The Eid al-Adha prayers will take place at the mosque on Friday, July 31 – the first and main day of Eid al-Adha this year.


The separate prayer times are as follows:

  • 6am – 1st Jamat / Congregation
  • 7am – 2nd Jamat
  • 8am – 3rd Jamat
  • 9am – 4th Jamat
  • 10am – 5th Jamat
  • 11am – 6th Jamat

People can register here to book one of the slots.

Mosque officials are asking worshippers to bear in mind the following points:

1) Ensure that you have registered for an Eid Salaah ticket with a designated time.

2) Have your email ready on your mobile device (or printed ticket) before entering the masjid.

3) There is a one way system in place, please keep your shoes with you at all times.

4) Have your prayer mat and face mask at hand before you enter the masjid.

5) No children under the age of 12 will be allowed.

Men will enter through Doors H and F (Morrisons side), women will enter through Door E (Clock tower entrance).

Mr Hussain explained: “Our normal Covid precautions will remain in place, such as social distancing in the mosque, facemasks, individuals bringing their own prayer mats, a one way system, minimal periods spent in the mosque, no hugs and handshakes etc.

“We have also advised for children under 12 to remain at home, along with those who may be ill or vulnerable.

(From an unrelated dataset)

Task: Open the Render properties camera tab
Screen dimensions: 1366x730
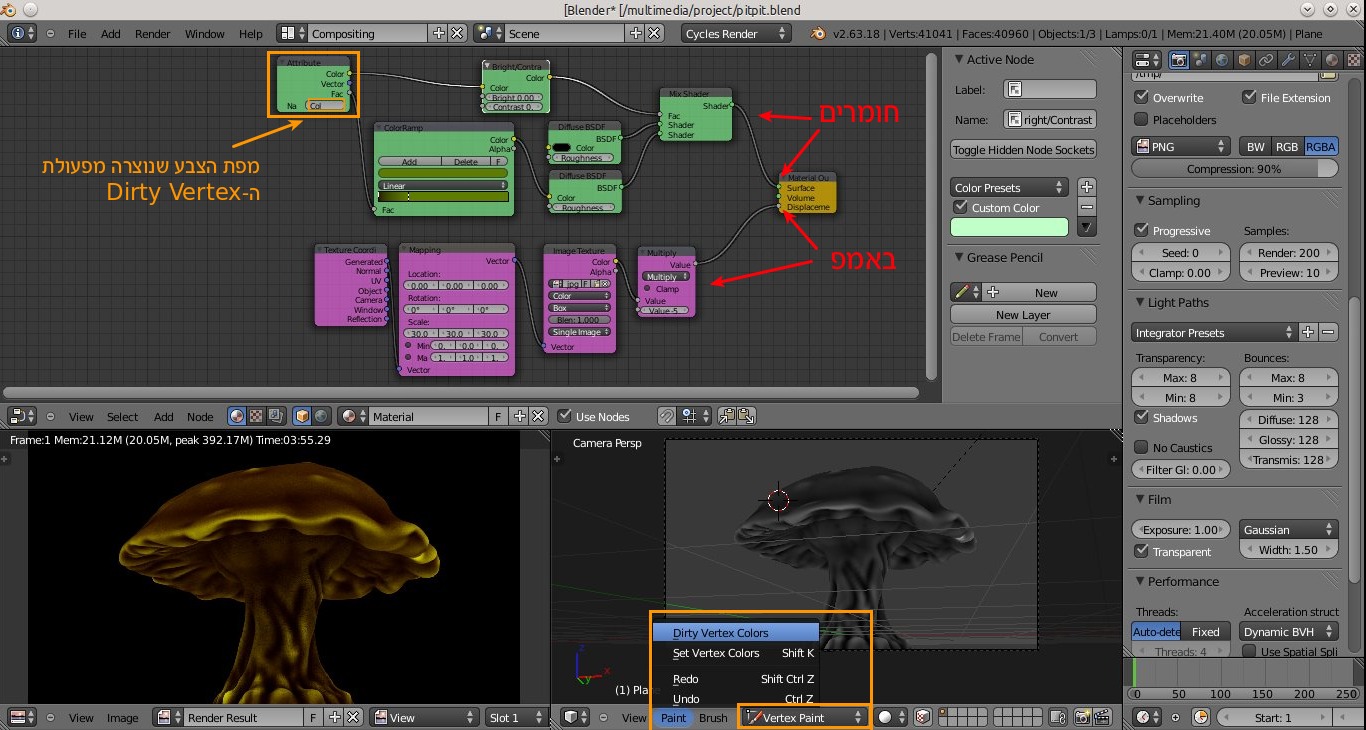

“The reopening of the mosques for daily congregational prayer and Friday prayers has gone very well. Everyone coming to the mosque has been extremely flexible around the ‘new norm’ arrangements and we haven’t had any issues to date.”

And he added: “As with Eid Al-Fitr, this will be a very different Eid. Eid is a time for celebration, family and worship. We want everyone to enjoy themselves on the day and have tried to make things as easy as possible for everyone but we need to ensure we take the necessary precautions to protect everybody.

“The Muslim community in Birmingham has done exceptionally well in adhering to the Public Health guidelines to date. The community has been extremely patient during Ramadan and the previous Eid, recognising the need to adhere to the health and safety guidelines for the greater public benefit.

“The number of infected and deaths in Birmingham is much lower than originally forecast by Birmingham City Council’s Public Health department, which is testimony to this.”

Other local mosques are also expected to be holding Eid prayers.